O vereador da Economia da autarquia de Lisboa, Diogo Moura, traz o mesmo testemunho. “São pessoas que têm habilitações académicas elevadas, mas querem sempre partilhar o seu know-how connosco, com as nossas empresas, e acabam por entrar no ecossistema empreendedor da cidade”, analisa.
Entre custos e benefícios, o programa de atração de nómadas digitais está para ficar. É o que se depreende das palavras do primeiro-ministro, António Costa, que na Web Summit o defendeu, ao mesmo tempo que admitiu o fim dos vistos Gold, dizendo que “provavelmente já cumpriu a função que tinha a cumprir”.
"Podemos corrigir o programa mediante o apetite que ele suscistar nos nómadas digitais", Rita Marques, secretária de Estado do Turismo.

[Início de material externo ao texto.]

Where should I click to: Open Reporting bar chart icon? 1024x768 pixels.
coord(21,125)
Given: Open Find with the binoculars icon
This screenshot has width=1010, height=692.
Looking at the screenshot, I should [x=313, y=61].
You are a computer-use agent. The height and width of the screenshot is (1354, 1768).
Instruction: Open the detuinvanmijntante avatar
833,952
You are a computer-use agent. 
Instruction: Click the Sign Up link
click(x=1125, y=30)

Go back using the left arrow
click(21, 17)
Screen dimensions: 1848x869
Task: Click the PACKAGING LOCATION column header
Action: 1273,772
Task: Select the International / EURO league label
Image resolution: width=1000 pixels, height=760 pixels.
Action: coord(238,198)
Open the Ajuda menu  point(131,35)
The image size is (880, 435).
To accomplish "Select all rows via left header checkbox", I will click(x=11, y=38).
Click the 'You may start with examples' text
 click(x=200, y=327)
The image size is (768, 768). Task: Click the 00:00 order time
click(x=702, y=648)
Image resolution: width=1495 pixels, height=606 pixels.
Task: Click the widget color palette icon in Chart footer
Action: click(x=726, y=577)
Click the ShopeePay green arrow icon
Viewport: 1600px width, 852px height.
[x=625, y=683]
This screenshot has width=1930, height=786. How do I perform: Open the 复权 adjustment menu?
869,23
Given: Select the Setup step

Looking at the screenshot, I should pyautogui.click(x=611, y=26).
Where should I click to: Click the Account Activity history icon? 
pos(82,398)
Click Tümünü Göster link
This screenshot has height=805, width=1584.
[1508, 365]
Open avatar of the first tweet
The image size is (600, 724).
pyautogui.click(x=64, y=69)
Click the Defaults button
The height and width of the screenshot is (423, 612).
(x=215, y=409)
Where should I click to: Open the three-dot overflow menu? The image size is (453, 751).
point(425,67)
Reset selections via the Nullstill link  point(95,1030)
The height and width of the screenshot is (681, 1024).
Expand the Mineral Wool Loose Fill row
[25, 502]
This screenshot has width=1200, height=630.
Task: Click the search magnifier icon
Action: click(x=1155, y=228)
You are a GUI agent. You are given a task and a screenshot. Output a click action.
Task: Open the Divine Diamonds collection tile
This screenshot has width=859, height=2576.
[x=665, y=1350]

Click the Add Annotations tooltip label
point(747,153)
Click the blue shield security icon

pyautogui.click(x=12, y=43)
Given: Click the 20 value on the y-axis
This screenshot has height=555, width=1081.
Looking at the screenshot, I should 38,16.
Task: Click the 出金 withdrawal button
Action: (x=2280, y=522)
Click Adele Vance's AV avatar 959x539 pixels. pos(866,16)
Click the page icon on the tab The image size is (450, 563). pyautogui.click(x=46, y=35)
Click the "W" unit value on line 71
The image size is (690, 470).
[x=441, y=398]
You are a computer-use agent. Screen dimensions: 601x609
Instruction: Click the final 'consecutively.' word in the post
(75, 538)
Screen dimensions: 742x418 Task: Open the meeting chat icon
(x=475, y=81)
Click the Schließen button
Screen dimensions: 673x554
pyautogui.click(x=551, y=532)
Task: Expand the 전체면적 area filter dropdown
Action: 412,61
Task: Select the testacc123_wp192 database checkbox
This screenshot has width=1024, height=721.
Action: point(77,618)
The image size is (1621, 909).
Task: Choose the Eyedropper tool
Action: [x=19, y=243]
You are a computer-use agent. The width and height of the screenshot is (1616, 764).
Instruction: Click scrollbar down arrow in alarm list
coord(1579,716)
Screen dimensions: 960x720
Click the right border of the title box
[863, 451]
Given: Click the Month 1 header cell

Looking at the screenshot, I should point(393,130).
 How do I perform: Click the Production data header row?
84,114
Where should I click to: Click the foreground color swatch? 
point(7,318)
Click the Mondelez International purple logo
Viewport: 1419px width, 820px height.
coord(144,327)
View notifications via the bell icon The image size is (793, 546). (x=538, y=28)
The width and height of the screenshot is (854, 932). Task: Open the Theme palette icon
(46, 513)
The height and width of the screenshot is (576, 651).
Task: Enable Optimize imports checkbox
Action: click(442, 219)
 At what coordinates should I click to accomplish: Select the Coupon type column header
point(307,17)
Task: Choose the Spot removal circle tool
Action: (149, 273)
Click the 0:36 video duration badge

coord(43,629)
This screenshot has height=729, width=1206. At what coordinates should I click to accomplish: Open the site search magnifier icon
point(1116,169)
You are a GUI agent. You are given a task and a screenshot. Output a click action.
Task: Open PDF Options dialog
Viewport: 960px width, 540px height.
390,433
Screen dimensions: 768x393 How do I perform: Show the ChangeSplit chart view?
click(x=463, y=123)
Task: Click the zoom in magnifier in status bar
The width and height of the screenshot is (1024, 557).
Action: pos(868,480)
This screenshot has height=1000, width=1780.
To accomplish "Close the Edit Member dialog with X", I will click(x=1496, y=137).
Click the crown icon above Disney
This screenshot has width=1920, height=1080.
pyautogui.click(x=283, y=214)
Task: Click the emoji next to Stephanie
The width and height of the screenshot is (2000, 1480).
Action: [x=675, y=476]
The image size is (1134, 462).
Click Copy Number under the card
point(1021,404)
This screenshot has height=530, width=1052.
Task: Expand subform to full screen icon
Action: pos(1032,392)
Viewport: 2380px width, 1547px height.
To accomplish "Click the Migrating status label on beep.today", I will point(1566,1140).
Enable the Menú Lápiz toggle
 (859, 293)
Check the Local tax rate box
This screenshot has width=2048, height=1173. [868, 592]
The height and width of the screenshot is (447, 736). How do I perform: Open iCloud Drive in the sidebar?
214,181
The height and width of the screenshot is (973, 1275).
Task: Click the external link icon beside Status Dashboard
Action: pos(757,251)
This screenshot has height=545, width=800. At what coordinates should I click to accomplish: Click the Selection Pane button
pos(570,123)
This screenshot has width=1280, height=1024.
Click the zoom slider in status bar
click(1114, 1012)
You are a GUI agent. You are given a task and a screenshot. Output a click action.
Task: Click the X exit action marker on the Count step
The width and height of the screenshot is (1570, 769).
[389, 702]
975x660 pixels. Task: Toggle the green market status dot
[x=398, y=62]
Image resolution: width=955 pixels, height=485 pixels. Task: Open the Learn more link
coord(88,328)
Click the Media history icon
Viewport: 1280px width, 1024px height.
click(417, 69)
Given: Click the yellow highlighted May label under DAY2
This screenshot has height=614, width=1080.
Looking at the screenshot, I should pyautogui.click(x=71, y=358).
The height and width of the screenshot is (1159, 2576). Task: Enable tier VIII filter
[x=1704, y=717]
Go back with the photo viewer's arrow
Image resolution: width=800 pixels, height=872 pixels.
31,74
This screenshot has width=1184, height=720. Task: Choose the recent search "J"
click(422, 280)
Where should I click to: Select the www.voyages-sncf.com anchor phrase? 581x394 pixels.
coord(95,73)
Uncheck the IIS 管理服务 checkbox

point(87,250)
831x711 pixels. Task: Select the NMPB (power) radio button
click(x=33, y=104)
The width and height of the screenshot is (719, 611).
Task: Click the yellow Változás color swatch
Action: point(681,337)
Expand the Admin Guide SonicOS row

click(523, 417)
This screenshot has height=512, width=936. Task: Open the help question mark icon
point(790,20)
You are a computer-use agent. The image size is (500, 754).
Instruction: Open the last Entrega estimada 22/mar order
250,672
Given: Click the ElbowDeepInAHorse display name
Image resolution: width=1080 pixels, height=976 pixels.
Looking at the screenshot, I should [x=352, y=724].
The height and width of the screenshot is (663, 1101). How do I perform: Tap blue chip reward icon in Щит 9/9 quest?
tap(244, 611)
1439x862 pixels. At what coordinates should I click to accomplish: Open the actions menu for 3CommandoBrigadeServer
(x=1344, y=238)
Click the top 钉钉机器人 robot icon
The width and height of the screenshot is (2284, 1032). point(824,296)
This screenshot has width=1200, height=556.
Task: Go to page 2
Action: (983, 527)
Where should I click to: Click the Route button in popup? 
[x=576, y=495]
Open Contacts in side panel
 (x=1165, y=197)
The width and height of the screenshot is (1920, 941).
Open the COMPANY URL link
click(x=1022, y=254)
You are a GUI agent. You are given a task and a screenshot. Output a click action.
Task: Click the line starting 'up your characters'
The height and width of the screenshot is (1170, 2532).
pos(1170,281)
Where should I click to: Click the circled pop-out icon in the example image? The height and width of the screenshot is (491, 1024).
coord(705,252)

E se Costa fugiu às questões de possível desigualdade que o programa cria entre quem está e quem vem no pagamento de impostos, com um conjunto de programas criados para os jovens como o IRS Jovem, ou o programa Regressar, Fernando Medina, numa entrevista ao Expresso em outubro, foi direto ao assunto.
Conrontado com a pergunta sobre as diferenças e desequilíbrios no regime de residentes não habituais, o ministro das Finanças respondeu:
“Portugal não pode desperdiçar nenhum elemento de competitividade na capacidade de atrair capital, capacidade produtiva, quadros qualificados, rendimento. Sou defensor de que houvesse, a nível europeu, uma harmonização fiscal muito mais avançada. Defendo, aliás, a rápida aprovação da proposta que estabelece a tributação mínima de 15%. Mas esta realidade ainda não existe. E Portugal não deve ficar numa situação de desvantagem.”